■ Problem description:
Can you put the part of the entries that opens with the line containing "1400x860 pixels." and runs through the end of the entries into a Markdown table with the columns Row and Line, skipping blank lines and leaving out the pictures?

■ Information provided:
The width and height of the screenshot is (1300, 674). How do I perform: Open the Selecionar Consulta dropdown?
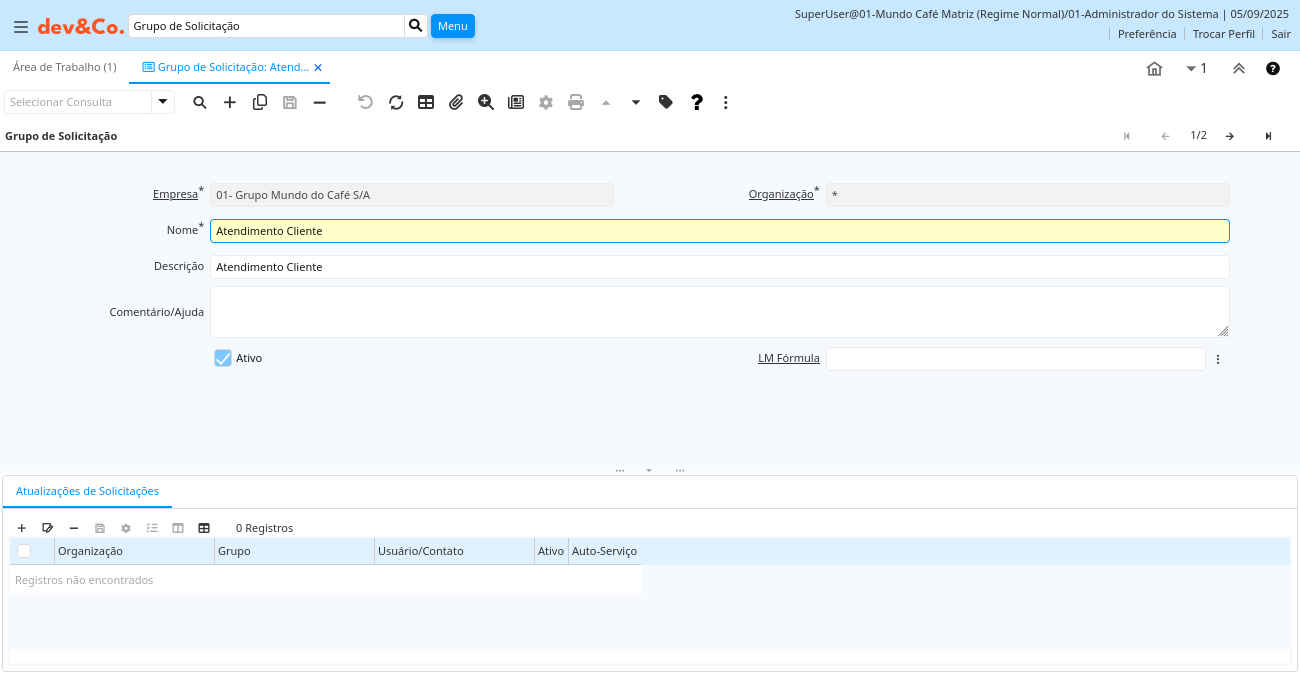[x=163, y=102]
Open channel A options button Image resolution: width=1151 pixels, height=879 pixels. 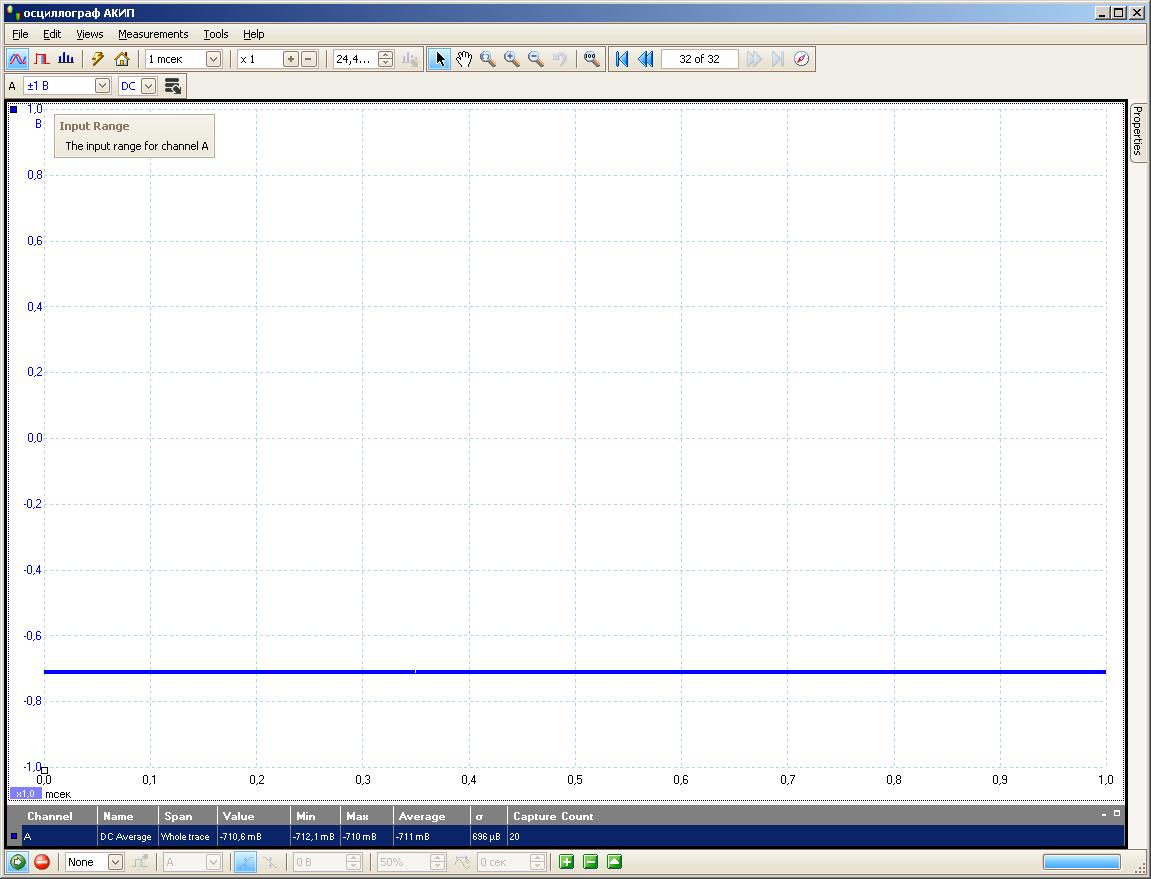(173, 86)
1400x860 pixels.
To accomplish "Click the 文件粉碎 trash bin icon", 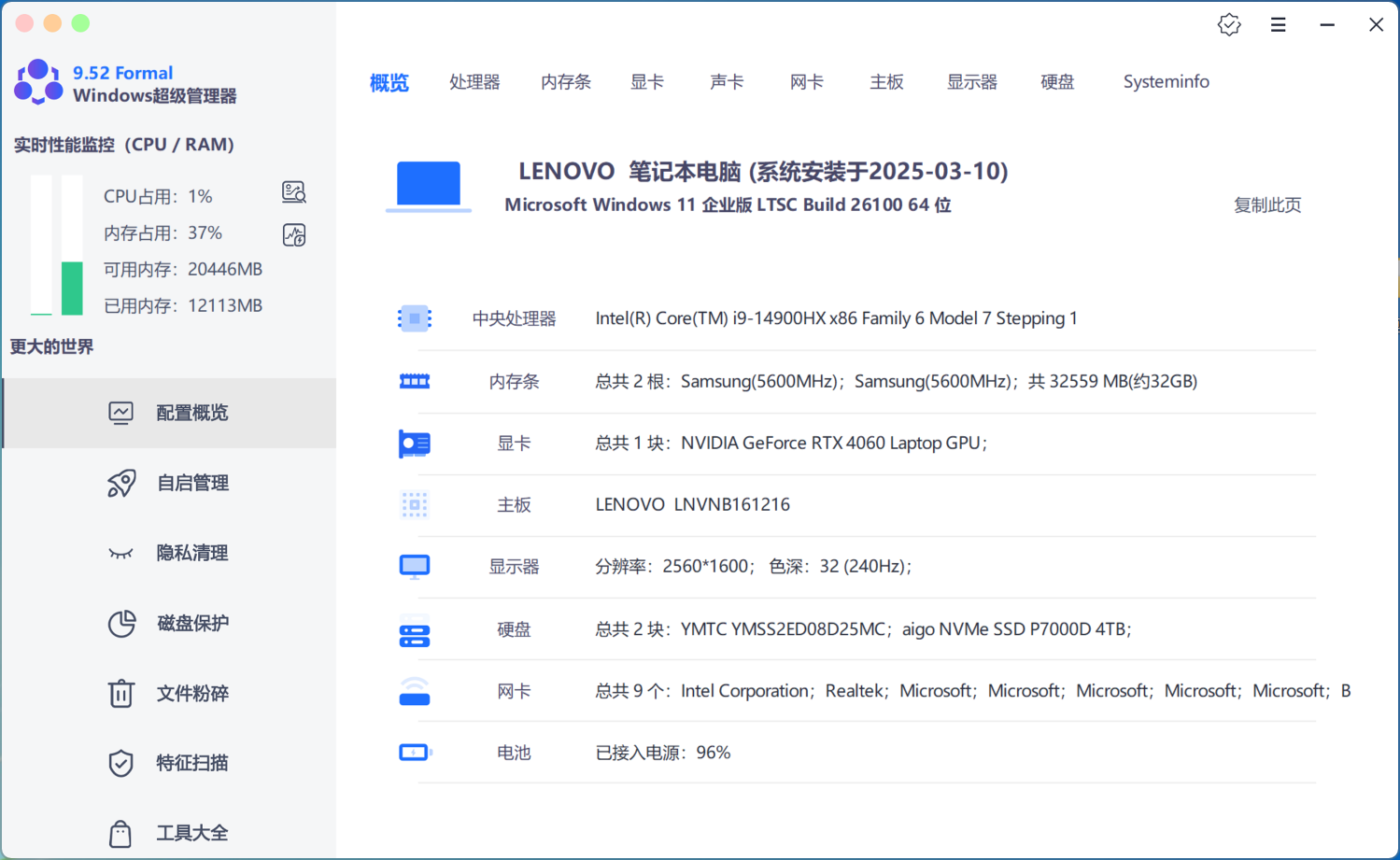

■ Solution for this problem:
| Row | Line |
|---|---|
| 1 | 1400x860 pixels. |
| 2 | To accomplish "Click the 文件粉碎 trash bin icon",  |